INSTRUCTIONS FOR THE TASK: From the records below, transcribe exactly the lines that begin at the line with "Task: Click the tallest" and end at the line with "Task: Click the 17:20 sunset marker icon", both included.
[Start of section]
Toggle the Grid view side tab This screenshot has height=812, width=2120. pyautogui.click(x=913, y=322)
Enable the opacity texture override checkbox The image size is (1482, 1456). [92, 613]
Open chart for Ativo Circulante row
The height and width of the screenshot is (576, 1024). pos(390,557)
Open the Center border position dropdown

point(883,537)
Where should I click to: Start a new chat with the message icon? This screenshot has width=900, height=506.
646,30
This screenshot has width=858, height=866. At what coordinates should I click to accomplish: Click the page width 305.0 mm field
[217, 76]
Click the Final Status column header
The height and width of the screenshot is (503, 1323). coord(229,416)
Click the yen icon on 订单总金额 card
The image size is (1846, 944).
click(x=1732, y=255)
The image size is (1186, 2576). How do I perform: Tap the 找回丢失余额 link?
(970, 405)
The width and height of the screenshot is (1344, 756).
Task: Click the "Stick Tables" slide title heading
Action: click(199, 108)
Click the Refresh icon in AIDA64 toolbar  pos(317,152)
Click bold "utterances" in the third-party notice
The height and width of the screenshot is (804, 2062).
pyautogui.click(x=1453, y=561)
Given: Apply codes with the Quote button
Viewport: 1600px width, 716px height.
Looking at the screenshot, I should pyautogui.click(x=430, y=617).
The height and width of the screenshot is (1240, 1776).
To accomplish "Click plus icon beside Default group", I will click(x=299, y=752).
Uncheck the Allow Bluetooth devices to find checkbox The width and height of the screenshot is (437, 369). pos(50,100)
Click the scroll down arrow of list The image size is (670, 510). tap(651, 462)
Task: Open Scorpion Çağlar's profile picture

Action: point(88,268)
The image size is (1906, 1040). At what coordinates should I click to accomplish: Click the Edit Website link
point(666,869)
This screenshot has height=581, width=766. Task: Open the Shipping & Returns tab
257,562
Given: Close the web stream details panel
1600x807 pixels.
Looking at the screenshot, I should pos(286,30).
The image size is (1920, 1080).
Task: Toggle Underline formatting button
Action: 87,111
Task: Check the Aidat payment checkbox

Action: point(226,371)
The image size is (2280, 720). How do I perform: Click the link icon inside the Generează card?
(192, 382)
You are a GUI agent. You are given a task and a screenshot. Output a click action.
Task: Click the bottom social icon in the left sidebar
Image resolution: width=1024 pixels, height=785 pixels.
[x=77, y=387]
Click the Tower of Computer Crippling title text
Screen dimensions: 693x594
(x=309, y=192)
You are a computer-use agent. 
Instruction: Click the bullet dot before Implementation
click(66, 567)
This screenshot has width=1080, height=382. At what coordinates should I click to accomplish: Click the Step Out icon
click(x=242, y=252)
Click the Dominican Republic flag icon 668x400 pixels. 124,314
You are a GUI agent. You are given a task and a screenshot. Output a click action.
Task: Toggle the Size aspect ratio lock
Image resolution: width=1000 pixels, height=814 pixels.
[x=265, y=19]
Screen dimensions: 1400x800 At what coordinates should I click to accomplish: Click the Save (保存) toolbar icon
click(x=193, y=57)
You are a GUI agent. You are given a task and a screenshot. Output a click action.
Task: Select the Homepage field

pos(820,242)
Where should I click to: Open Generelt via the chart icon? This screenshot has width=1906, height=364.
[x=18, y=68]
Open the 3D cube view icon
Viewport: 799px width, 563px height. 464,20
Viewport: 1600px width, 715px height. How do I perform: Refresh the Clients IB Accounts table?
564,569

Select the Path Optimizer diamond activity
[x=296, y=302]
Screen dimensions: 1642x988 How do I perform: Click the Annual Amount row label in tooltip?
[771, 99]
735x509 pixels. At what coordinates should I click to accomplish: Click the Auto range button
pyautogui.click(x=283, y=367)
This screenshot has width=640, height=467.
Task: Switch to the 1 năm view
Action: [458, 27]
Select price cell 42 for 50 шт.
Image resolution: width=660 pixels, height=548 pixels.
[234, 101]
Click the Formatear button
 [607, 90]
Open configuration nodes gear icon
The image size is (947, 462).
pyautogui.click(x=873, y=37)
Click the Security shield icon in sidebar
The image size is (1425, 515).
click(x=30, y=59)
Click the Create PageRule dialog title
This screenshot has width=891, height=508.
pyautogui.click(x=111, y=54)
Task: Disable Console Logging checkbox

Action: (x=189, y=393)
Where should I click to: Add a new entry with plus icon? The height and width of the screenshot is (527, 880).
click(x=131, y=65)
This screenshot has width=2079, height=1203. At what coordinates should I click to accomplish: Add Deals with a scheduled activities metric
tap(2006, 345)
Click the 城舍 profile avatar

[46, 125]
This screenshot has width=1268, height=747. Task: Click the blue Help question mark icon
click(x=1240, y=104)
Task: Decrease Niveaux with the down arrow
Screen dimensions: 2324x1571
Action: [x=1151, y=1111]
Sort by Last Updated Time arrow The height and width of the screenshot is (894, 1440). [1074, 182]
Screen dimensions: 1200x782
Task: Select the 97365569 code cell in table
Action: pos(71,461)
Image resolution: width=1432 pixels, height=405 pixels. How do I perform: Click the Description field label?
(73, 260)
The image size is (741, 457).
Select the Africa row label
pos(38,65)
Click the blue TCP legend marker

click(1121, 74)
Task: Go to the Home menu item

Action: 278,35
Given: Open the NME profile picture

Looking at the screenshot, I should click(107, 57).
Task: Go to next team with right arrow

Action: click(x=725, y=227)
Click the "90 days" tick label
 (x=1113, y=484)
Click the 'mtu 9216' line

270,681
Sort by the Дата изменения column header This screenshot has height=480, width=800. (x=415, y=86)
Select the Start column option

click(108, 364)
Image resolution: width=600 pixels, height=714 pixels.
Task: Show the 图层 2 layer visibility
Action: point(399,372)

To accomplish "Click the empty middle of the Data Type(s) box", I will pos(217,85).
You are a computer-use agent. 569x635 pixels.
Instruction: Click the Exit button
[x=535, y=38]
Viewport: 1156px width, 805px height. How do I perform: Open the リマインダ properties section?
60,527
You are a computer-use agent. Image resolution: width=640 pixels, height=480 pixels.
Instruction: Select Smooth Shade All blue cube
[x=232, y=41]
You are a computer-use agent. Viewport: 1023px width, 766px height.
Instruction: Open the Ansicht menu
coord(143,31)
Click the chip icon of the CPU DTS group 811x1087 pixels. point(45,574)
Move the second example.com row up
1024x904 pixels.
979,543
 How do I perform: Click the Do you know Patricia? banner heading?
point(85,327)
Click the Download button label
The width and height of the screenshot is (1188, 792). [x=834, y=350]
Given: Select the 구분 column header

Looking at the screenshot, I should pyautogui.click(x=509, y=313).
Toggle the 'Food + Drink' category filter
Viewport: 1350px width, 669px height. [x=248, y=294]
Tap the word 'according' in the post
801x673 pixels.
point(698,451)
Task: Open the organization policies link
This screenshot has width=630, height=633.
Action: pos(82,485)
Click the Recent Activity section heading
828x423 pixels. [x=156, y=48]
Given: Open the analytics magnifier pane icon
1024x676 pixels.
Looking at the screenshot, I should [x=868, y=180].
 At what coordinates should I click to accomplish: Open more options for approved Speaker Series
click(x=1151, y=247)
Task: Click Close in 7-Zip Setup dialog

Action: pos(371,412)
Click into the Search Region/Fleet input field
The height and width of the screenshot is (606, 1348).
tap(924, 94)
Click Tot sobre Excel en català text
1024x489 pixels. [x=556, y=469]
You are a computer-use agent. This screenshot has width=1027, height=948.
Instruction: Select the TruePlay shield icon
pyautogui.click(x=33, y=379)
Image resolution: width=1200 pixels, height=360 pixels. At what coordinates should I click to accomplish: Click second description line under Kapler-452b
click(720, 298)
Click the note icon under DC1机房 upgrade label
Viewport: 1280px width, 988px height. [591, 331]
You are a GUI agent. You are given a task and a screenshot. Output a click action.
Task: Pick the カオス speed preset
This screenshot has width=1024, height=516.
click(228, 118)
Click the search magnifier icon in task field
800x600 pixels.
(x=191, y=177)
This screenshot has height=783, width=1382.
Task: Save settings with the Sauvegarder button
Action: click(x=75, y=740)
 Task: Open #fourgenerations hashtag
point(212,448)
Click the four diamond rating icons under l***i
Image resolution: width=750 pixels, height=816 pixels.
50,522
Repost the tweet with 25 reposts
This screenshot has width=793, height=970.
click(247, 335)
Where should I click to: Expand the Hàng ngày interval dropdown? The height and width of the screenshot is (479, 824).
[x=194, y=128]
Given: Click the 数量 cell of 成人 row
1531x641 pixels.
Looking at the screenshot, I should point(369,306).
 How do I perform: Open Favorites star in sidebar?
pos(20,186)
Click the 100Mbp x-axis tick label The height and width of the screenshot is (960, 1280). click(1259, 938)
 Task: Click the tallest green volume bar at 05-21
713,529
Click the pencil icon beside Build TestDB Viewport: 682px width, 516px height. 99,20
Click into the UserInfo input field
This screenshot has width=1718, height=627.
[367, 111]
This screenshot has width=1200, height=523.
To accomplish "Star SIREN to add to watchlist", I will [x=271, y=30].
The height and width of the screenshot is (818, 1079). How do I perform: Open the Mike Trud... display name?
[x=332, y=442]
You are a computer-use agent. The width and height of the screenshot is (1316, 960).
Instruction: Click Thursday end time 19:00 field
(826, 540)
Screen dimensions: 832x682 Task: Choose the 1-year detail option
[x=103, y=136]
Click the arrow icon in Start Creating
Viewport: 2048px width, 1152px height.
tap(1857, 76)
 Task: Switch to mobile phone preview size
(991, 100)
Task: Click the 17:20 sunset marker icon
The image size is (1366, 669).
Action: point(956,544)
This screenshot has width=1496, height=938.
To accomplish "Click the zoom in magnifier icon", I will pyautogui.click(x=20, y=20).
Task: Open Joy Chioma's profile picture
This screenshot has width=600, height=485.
[End of section]
WRITTEN SOLUTION:
 Task: Click the tallest green volume bar at 05-21
713,529
Click the pencil icon beside Build TestDB Viewport: 682px width, 516px height. 99,20
Click into the UserInfo input field
This screenshot has width=1718, height=627.
[367, 111]
This screenshot has width=1200, height=523.
To accomplish "Star SIREN to add to watchlist", I will [x=271, y=30].
The height and width of the screenshot is (818, 1079). How do I perform: Open the Mike Trud... display name?
[x=332, y=442]
You are a computer-use agent. The width and height of the screenshot is (1316, 960).
Instruction: Click Thursday end time 19:00 field
(826, 540)
Screen dimensions: 832x682 Task: Choose the 1-year detail option
[x=103, y=136]
Click the arrow icon in Start Creating
Viewport: 2048px width, 1152px height.
tap(1857, 76)
 Task: Switch to mobile phone preview size
(991, 100)
Task: Click the 17:20 sunset marker icon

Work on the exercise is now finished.